GOP presidential candidate Gov. Rick Perry blames President Barack Obama for demanding concessions from Israel, “encouraging” Palestinian Authority Chairman Mahmoud Abbas to avoid direct talks with Israel.

Writing in The Wall Street Journal, the Texas governor charged that President Obama’s Middle East policies – distancing himself from Israel while trying to engage Syria and Iran – have resulted in the Palestinian Authority leaders “signaling that they have no interest in a two-state solution.”

“It was a mistake to call for an Israeli construction freeze, including in Jerusalem, as an unprecedented precondition for talks,” according to Gov.
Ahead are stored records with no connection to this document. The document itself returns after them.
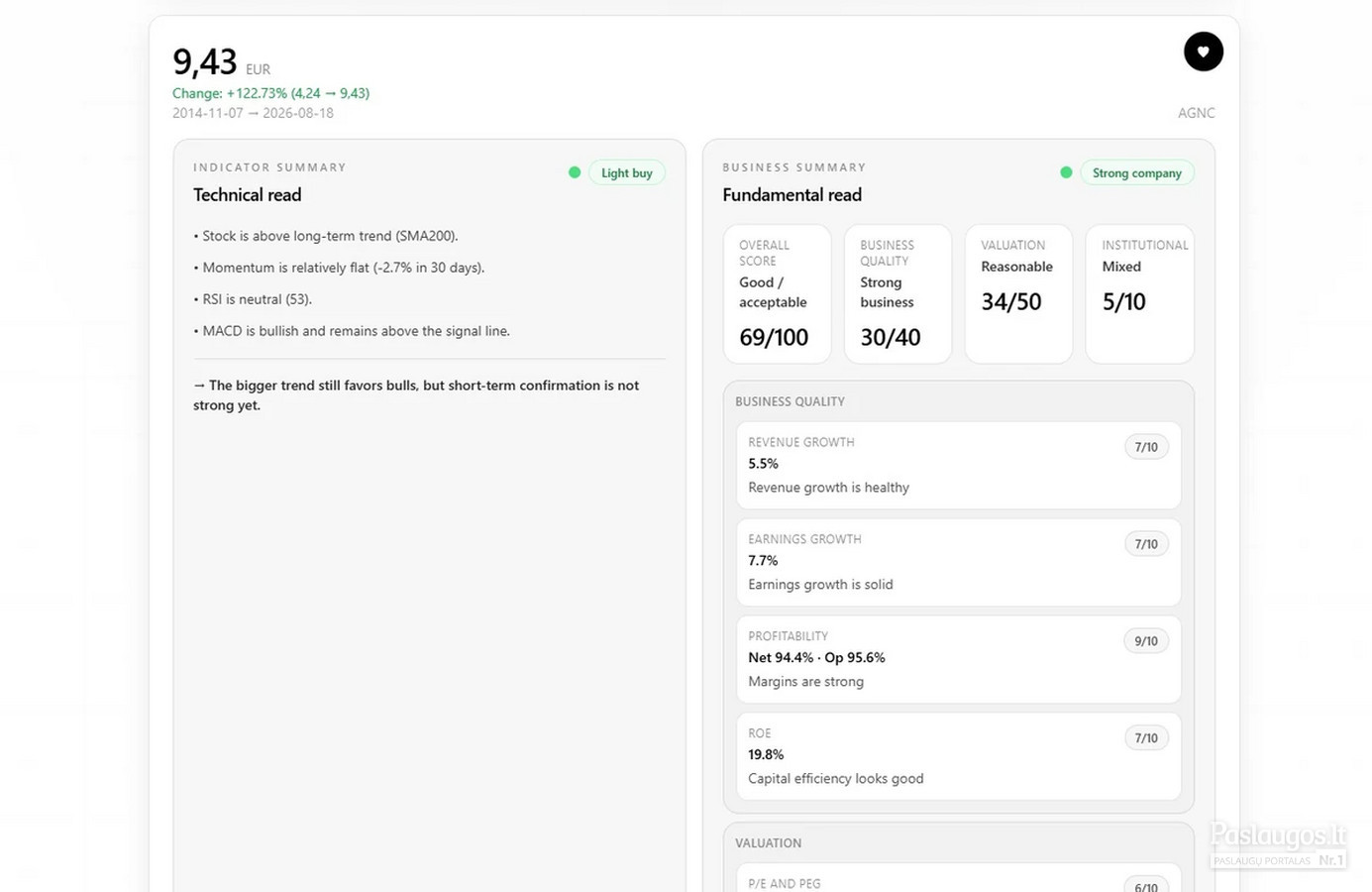Click the Paslaugos.lt watermark logo
This screenshot has height=892, width=1372.
[x=1278, y=845]
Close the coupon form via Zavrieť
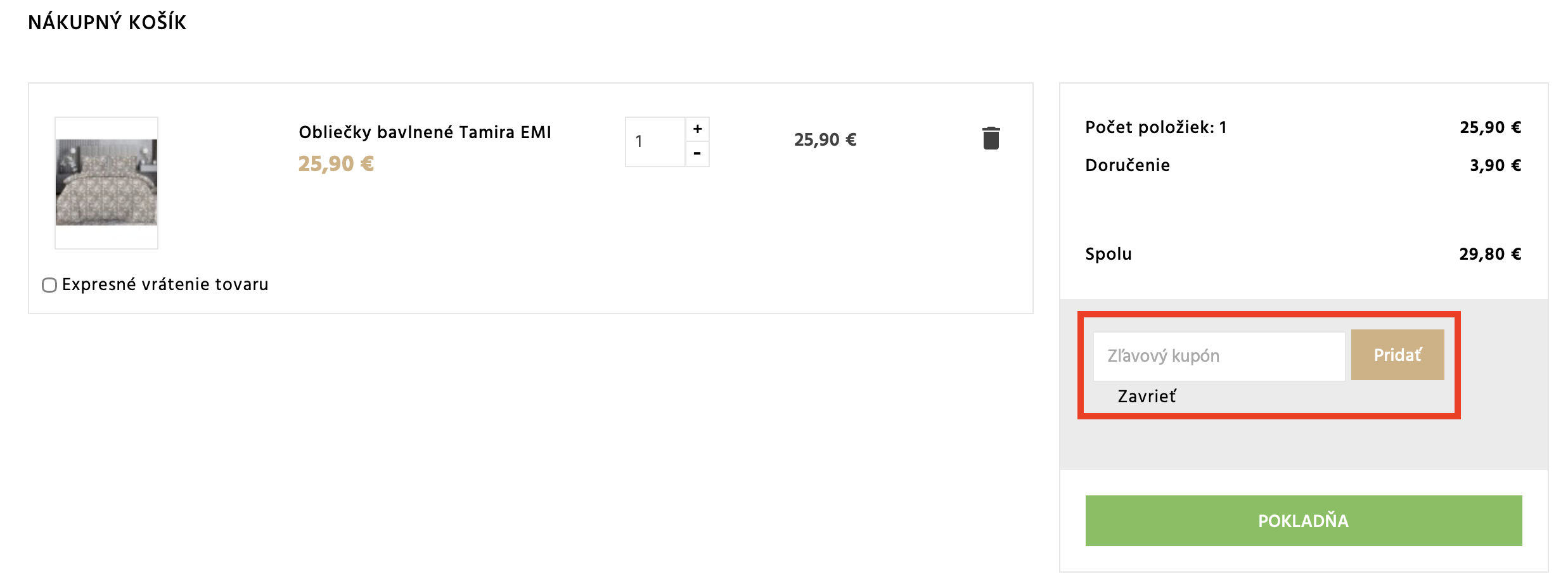 pyautogui.click(x=1147, y=397)
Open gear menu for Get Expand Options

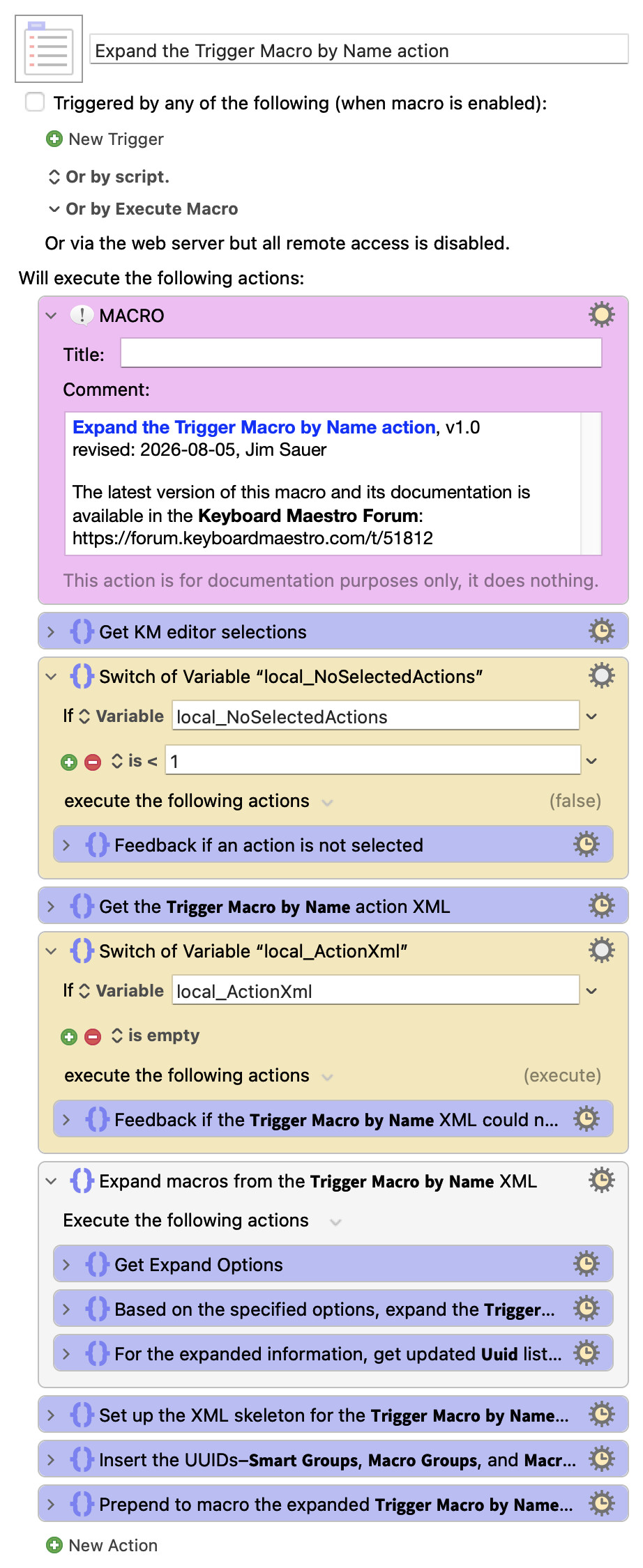click(x=586, y=1264)
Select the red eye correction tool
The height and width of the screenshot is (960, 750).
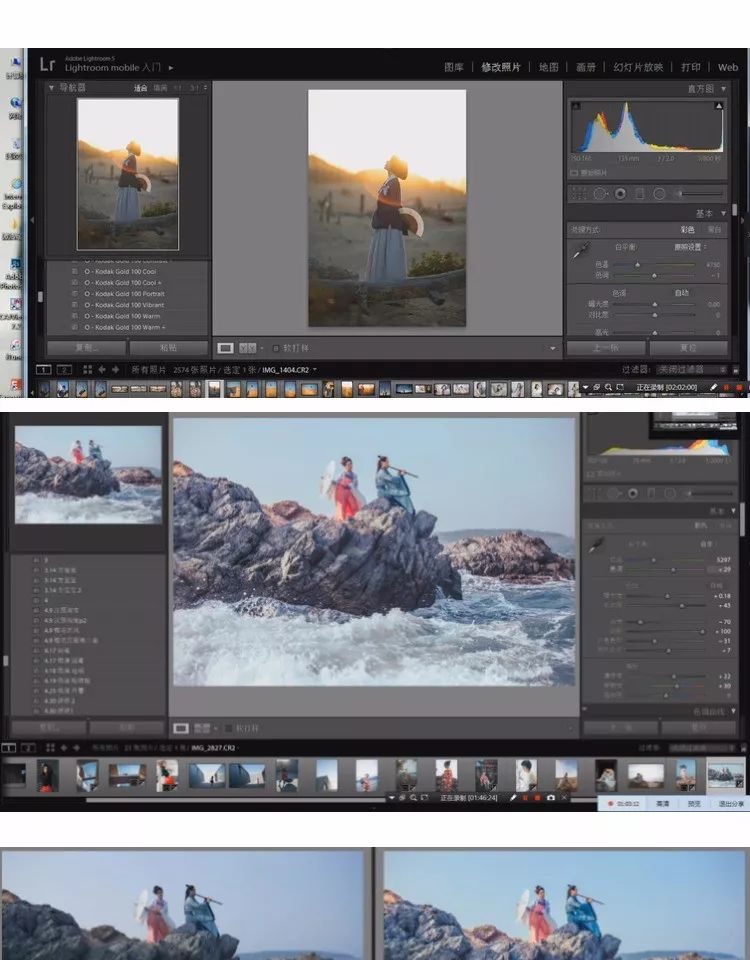(x=620, y=193)
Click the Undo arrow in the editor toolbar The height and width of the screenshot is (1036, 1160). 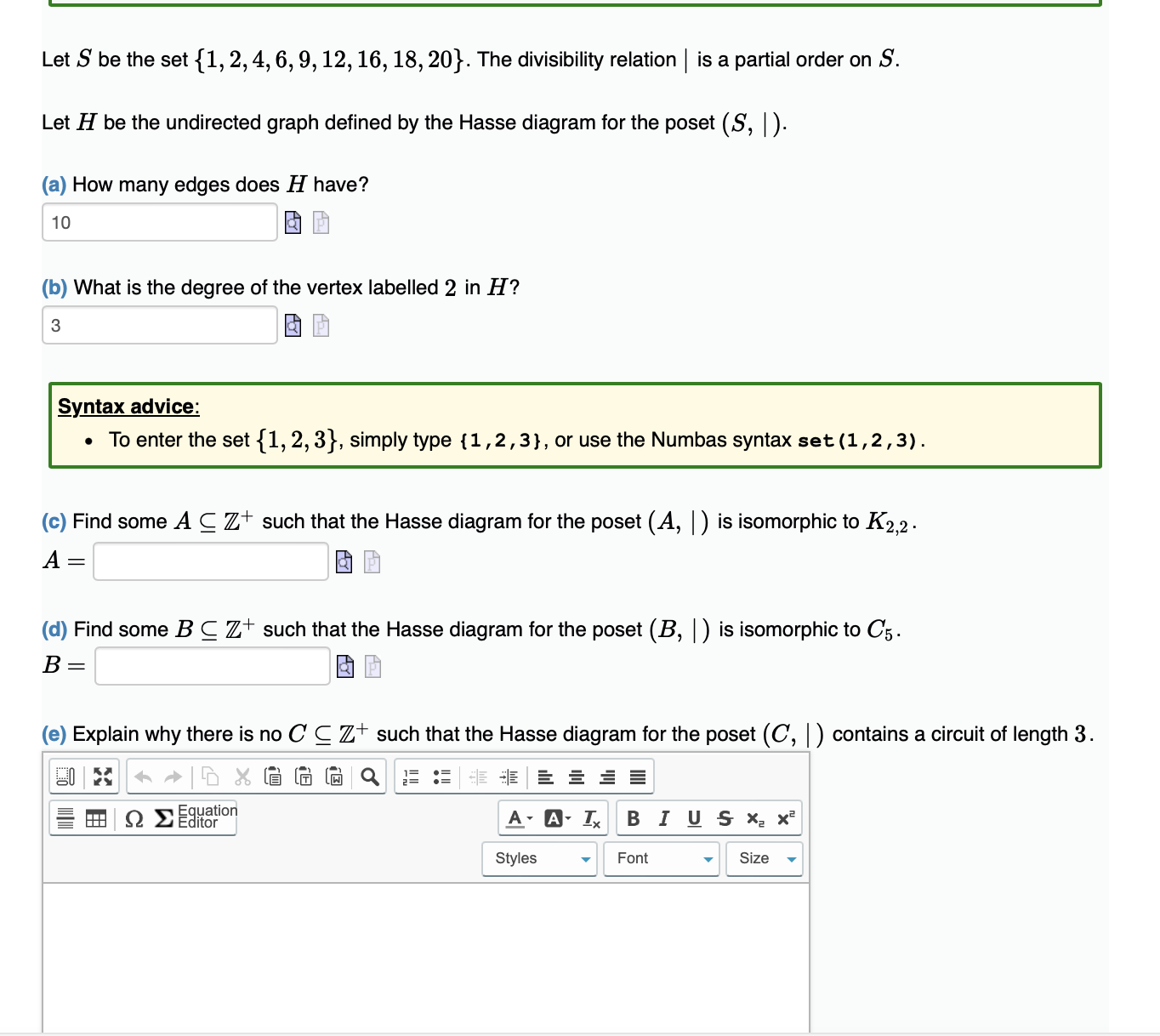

Perry. “When the Obama administration demanded a settlement freeze, it led to a freeze in Palestinian negotiations…. The Palestinian leadership's insistence on the so-called "right of return" of descendants of Palestinian refugees to Israel's sovereign territory, thereby making Jews an ethnic minority in their own state, is a disturbing sign that the ultimate Palestinian ‘solution’ remains the destruction of the Jewish state."

He said that the Palestinian Authority plan to ask the United Nations for unilateral recognition “threatens Israel and insults the United States.”

Noting that the Palestine Liberation Organization (PLO) dealt directly with Israel since 1993 but has refused to continue to do in the past two years, he accused Palestinian Authority leaders of preferring “theatrics in New York to the hard work of negotiation and compromise that peace will require.”

He also called on the United States aid to the Palestinian Authority to be “predicated on the commitment of the Palestinian leadership to engage honestly and directly with the Israelis in negotiating a peace settlement. Their threatened unilateral action in the U.N. signals a failure to abide by this commitment.”